Data supplied:
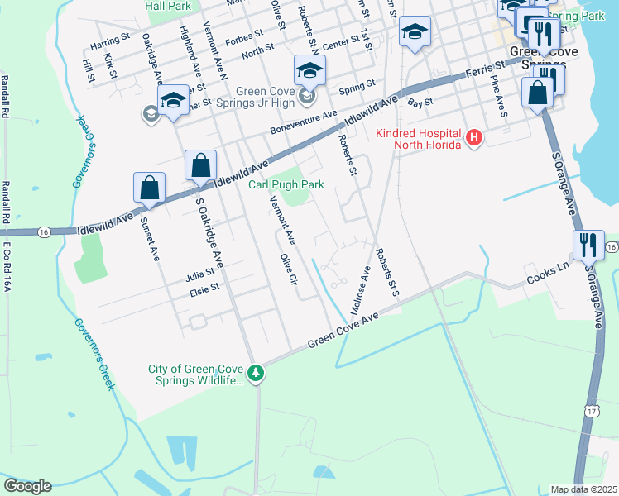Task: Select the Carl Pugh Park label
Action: (286, 184)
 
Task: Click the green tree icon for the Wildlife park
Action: (257, 374)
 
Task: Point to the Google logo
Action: (26, 486)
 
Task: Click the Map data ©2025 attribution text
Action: (583, 489)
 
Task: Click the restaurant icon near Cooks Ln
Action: (588, 246)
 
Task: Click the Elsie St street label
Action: (204, 288)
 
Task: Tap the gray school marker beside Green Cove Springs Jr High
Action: (151, 113)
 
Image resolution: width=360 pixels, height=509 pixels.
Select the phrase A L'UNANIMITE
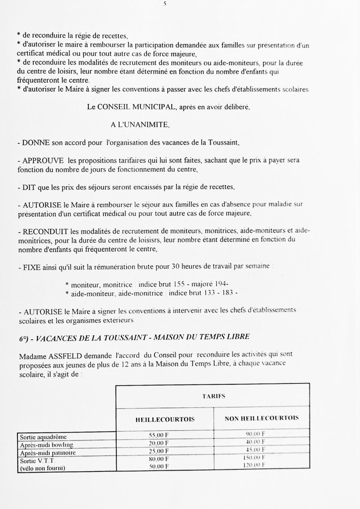140,125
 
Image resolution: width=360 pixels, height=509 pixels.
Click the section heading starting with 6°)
134,337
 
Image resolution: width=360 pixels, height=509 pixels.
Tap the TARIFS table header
214,396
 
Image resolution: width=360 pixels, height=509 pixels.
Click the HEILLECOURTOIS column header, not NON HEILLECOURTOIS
165,419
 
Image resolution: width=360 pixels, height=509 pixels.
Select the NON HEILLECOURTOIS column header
262,418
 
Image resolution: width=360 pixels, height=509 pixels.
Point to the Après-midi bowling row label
46,445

Task to carry out: Scale the answers in all of the material above: rewrite every line, requests included, multiplying each answer coordinate by 0.8 and rounding to a whole number, with halves rounded up. Keep every other number as it is, and leave the pictures out.

Worked answer:
Task: Select the Carl Pugh Park label
Action: (229, 147)
 
Task: Click the green tree icon for the Wildlife park
Action: (206, 299)
 
Task: Point to the Google logo
Action: (21, 389)
 
Task: Click the Map data ©2025 attribution text
Action: (466, 391)
 
Task: Click the restaurant icon near Cooks Ln
Action: (470, 197)
 
Task: Click the Elsie St street label
Action: (163, 230)
 
Task: Tap the gray school marker beside Green Cove Springs Jr High
Action: (121, 90)
 
Image resolution: width=360 pixels, height=509 pixels.
Select the phrase A L'UNANIMITE
112,100
 
Image resolution: width=360 pixels, height=509 pixels.
Click the section heading starting with 6°)
107,270
 
Image resolution: width=360 pixels, height=509 pixels.
Tap the TARIFS table header
171,317
 
Image resolution: width=360 pixels, height=509 pixels.
Click the HEILLECOURTOIS column header, not NON HEILLECOURTOIS
132,335
 
Image resolution: width=360 pixels, height=509 pixels.
Select the NON HEILLECOURTOIS column header
210,334
 
Image resolution: width=360 pixels, height=509 pixels.
Point to the Après-midi bowling row label
37,356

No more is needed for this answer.